If one wanted to go in the direction of adding intersection to the pattern syntax, without making it too complicated, an alternative that retains the current operators and (basic) semantics could be as follows:

‘:’ = ‘add hosts in the following group to the current set’ (union, as current)
‘:!’ = ‘remove hosts in the the following group from the current set’ (complement, as current)
‘:!!’ = ‘remove hosts not in the following group from the current set’ (intersection, new)

These patterns could have left-to-right precedence and be read as a simple list of “set building instructions” (i.e. not a complex set-theoretic equation). E.g.

webservers:!!debian

Can be read as:

  1. take all hosts in webservers
  2. remove hosts not in debian

I’m not sure that every possible combination can be built this way (although maybe they can?), but it certainly adds a few more options and is simpler than having a fully blown expression language.

Whether that pattern looks like it should do that is a different question, I guess!

To add my two-cents to this one too… This could work:

hosts: webservers
limit:

  • production
  • test

I.e. in play objects limit params can be lists, which would be combined using intersection rules.

From the implementation side this is not a lot different to having to combine a CLI --limit and single play object limit param.

Michael DeHaan wrote:

So if you're using external sources, you could have scripts that keep
your environments seperate by using seperate config files -- you
wouldn't have to follow exactly what the included EC2 example does.

That all being said my point is the syntax we have established for
hosts and limit needs to continue to work, and this means not
introducing additional newness into it without a way that you are
using the newness, and I'd like to first understand a use case where
the newness is required, so we design appropriately.

This could mean a new "hosts_set:" directive incompatible with the
latter, but I don't like if it doesn't also answer ways to use it with
the existing CLI options.

This might mean "set(...)" as some way of designating the newness,
etc, but I'd like to craft ideas first most around use cases that
*can't* be solved today -- far before we fit an implementation to it
-- and only then, if we need it.

So when we had talked about this before, we had discussed simply extending
the hosts: (and ansible target) to accept &group to limit to perform the
intersection. E.g. webservers:!debian:&datacenter1 to limit it to webservers
not running Debian in datacenter1. This would be rather easy to implement,
looks like the hosts declaration already does, and allows expressing most of
the common scenarios.

Adding a limit on the play seems odd and doesn't quite fit with everything
else.

Daniel

Daniel Hokka Zakrisson wrote:

Michael DeHaan wrote:

So if you're using external sources, you could have scripts that keep
your environments seperate by using seperate config files -- you
wouldn't have to follow exactly what the included EC2 example does.

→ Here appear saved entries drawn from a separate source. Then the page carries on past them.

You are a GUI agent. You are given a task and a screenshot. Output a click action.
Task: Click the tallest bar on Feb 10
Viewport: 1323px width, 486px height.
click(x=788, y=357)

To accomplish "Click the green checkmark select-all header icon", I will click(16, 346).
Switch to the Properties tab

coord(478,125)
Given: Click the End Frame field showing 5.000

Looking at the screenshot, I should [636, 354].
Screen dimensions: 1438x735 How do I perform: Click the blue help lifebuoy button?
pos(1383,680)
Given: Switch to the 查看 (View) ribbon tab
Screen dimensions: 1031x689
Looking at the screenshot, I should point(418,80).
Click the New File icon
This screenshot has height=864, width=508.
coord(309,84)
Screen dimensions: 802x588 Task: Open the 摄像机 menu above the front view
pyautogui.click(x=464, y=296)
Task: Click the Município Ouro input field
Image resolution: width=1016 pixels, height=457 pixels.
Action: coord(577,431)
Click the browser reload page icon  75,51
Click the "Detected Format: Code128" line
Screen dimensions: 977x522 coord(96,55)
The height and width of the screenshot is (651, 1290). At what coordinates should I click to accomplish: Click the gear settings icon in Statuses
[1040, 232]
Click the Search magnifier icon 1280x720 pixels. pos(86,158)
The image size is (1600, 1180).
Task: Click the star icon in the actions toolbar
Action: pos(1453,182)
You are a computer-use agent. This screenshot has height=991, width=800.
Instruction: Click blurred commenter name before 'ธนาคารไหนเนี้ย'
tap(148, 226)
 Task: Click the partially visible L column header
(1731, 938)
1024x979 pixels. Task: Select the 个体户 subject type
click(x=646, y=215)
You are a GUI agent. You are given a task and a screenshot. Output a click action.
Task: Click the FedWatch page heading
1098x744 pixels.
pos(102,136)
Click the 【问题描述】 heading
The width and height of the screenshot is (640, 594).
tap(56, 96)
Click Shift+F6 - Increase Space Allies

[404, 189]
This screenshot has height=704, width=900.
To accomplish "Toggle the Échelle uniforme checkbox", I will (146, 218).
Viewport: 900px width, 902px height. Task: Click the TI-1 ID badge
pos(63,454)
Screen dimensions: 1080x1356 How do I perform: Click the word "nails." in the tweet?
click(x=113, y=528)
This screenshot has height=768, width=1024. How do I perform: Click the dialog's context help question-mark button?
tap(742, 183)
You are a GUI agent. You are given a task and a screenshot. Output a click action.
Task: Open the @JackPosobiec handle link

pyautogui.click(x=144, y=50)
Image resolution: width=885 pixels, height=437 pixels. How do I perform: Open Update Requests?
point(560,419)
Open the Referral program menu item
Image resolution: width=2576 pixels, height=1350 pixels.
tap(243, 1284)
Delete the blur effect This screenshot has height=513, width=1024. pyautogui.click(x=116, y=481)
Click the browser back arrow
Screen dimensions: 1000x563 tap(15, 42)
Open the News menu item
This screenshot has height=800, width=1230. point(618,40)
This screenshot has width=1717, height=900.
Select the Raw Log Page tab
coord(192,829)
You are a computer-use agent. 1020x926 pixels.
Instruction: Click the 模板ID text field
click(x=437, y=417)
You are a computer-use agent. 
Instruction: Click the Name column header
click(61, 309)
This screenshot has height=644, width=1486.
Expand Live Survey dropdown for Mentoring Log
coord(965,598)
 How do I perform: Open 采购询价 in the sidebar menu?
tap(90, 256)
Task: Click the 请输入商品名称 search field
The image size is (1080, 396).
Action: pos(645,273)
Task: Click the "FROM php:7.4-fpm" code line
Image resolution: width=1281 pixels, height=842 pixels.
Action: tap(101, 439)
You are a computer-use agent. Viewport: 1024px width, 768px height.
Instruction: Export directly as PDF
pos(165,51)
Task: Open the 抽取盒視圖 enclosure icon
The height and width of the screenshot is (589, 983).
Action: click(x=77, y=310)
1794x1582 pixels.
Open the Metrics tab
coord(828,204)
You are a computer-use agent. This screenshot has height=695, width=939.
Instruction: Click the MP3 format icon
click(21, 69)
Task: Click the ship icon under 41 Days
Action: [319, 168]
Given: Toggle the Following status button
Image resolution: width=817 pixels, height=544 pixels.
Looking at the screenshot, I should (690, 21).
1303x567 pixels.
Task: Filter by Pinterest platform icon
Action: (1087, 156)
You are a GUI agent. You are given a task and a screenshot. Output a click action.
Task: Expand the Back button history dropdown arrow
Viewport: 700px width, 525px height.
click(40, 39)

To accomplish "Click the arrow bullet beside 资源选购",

That all being said my point is the syntax we have established for
hosts and limit needs to continue to work, and this means not
introducing additional newness into it without a way that you are
using the newness, and I'd like to first understand a use case where
the newness is required, so we design appropriately.

This could mean a new "hosts_set:" directive incompatible with the
latter, but I don't like if it doesn't also answer ways to use it with
the existing CLI options.

This might mean "set(...)" as some way of designating the newness,
etc, but I'd like to craft ideas first most around use cases that
*can't* be solved today -- far before we fit an implementation to it
-- and only then, if we need it.

So when we had talked about this before, we had discussed simply extending
the hosts: (and ansible target) to accept &group to limit to perform the
intersection. E.g. webservers:!debian:&datacenter1 to limit it to
webservers
not running Debian in datacenter1. This would be rather easy to implement,
looks like the hosts declaration already does, and allows expressing most
of
the common scenarios.

(https://github.com/dhozac/ansible/commit/246472951cb8221aeaf5fc8b5b717909ccb3575a
implements this.)

Daniel

So when we had talked about this before, we had discussed simply extending
the hosts: (and ansible target) to accept &group to limit to perform the
intersection. E.g. webservers:!debian:&datacenter1 to limit it to webservers
not running Debian in datacenter1. This would be rather easy to implement,
looks like the hosts declaration already does, and allows expressing most of
the common scenarios.

I like this syntax very much.

Great job at simplifying requirements.

--Michael

Michael DeHaan wrote:

So when we had talked about this before, we had discussed simply
extending
the hosts: (and ansible target) to accept &group to limit to perform the
intersection. E.g. webservers:!debian:&datacenter1 to limit it to
webservers
not running Debian in datacenter1. This would be rather easy to
implement,
looks like the hosts declaration already does, and allows expressing
most of
the common scenarios.

I like this syntax very much.

I figured you might, it's your original suggestion :wink:

Daniel

I figured you might, it's your original suggestion :wink:

Daniel

Was it?

You should not tell me these things, as I forget them quickly.

--Michael